Les descentes sont assez techniques et sinueuses en Ardèche, et les revêtements sont disparates, garnis de graviers sur certaines portions. Le nombre de participants ne facilite pas la tache. Parfois, nous croiserons des coureurs mal en point au cours de la journée et seront de sérieuses invitations à la prudence.
La traversée de Lamastre permet de jauger l’engouement de l’Ardéchoise dans la région.

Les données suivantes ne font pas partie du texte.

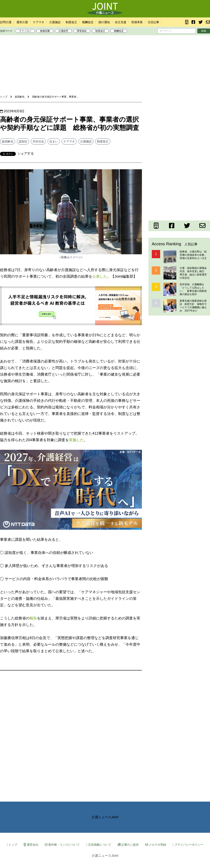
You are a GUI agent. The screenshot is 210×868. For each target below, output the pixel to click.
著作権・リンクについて (62, 845)
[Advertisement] (105, 51)
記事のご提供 (128, 845)
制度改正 (71, 22)
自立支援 (121, 22)
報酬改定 (88, 22)
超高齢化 (7, 141)
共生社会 (38, 141)
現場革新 (137, 22)
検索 (204, 31)
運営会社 (31, 845)
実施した (76, 440)
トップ (12, 845)
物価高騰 (45, 31)
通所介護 (22, 22)
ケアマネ (38, 22)
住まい (54, 141)
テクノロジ (25, 31)
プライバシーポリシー (188, 845)
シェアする (26, 153)
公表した (100, 276)
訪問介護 (6, 22)
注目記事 (153, 22)
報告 (33, 618)
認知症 (23, 141)
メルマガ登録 (156, 845)
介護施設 (55, 22)
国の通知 (104, 22)
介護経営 (63, 31)
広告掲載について (99, 845)
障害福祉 (82, 31)
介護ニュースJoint (105, 817)
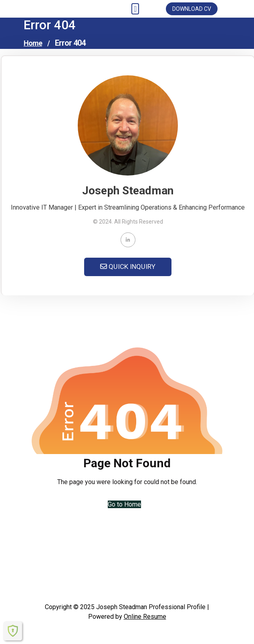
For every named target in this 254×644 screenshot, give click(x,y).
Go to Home (124, 504)
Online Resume (145, 616)
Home (33, 43)
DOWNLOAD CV (192, 9)
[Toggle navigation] (135, 9)
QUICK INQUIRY (128, 266)
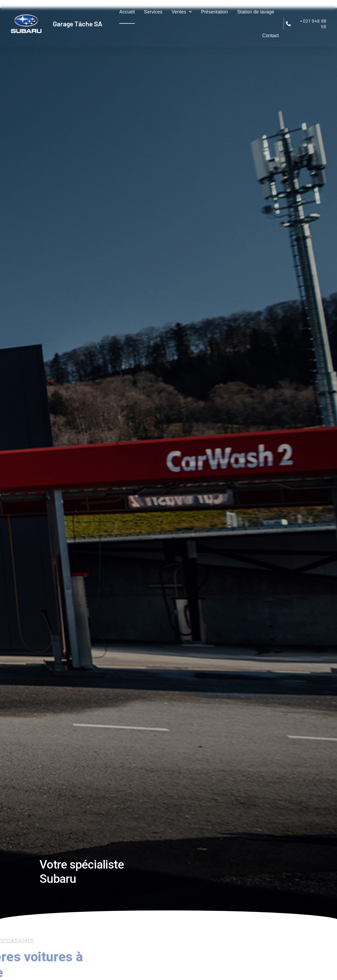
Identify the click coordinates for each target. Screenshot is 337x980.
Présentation (214, 12)
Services (153, 12)
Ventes (182, 12)
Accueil (127, 12)
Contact (270, 35)
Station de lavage (256, 12)
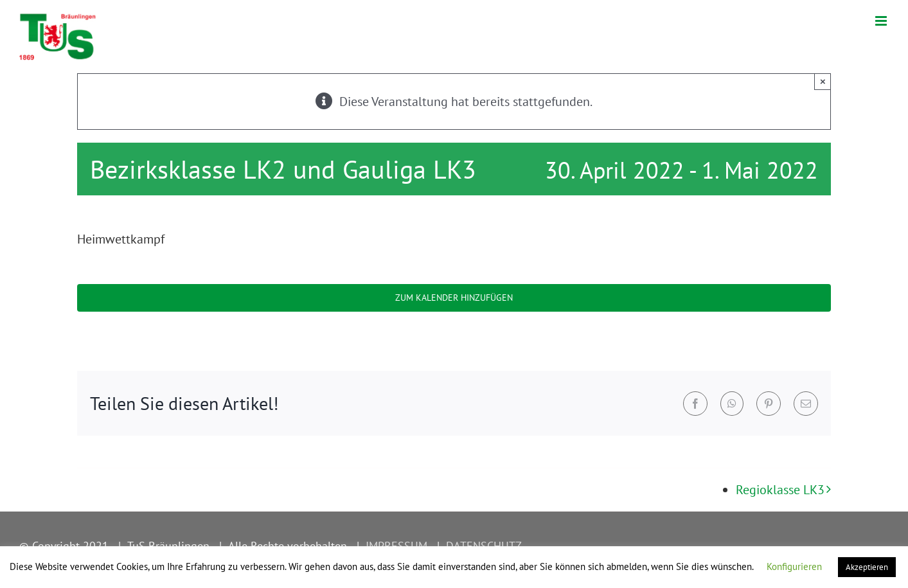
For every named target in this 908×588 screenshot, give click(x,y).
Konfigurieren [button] (794, 566)
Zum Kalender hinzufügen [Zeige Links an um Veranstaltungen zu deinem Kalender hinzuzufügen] (454, 298)
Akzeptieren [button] (867, 567)
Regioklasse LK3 (780, 490)
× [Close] (823, 81)
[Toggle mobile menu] (882, 21)
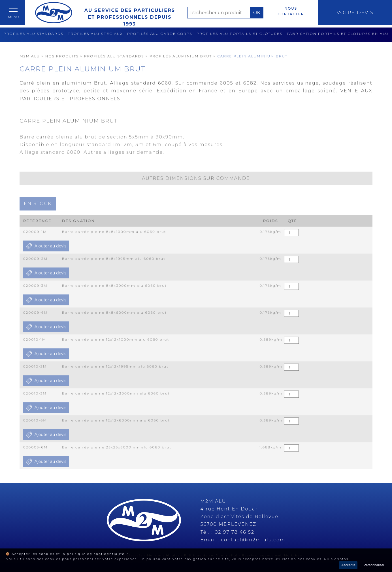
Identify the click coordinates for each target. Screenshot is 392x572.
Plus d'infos (336, 559)
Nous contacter (291, 11)
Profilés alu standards (33, 33)
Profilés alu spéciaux (95, 33)
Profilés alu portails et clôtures (240, 33)
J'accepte (348, 565)
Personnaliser (374, 565)
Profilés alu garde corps (160, 33)
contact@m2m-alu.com (253, 540)
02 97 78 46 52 (235, 532)
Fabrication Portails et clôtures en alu (337, 33)
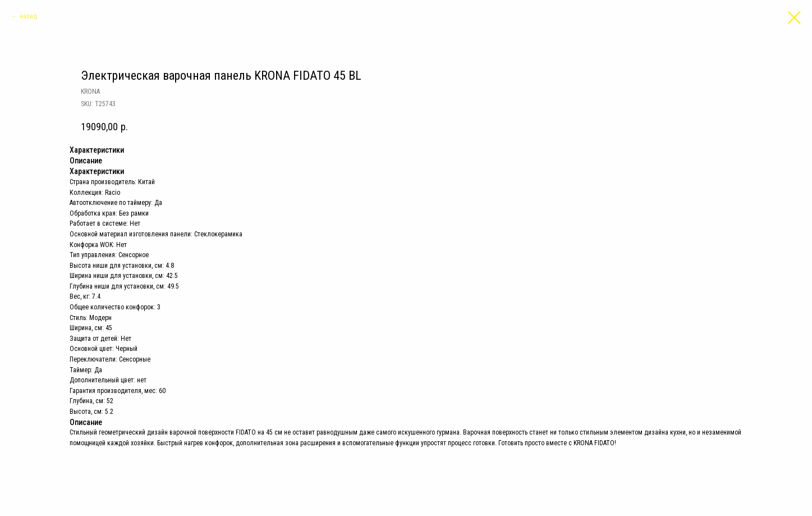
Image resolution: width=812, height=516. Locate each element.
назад (28, 16)
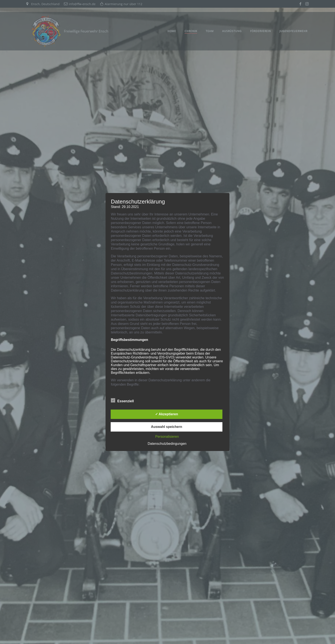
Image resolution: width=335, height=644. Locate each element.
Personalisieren (167, 436)
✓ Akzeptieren (167, 414)
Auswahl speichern (167, 427)
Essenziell (122, 400)
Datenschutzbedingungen (167, 444)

Musique et fanfare, décorations diverses en l’honneur de cette 23ème édition, encouragements, ravitaillements , tout y est ! Lors de l’ascension du col des Nonières, culminant à 671 mètres, le premier fait de course se produit : alors que j’avais pris quelques dizaines de mètres d’avance à la suite d’un représentant de l’Armée de Terre, je suis victime d’un saut de chaîne ! Certains ont perdu le Tour de France pour si peu. Pour ma part, je perdrai irrémédiablement la roue de mon Parrain. Deux minutes plus tard, je suis de nouveau sur mon vélo et je termine le col sans me mettre dans le rouge. La descente vers le Cheylard est décidément trop technique pour récupérer Nathalie et Jean-Michel. Je traverse rapidement la localité du Cheylard pour m’attaquer au plat principal : le mont Gerbier de Jonc !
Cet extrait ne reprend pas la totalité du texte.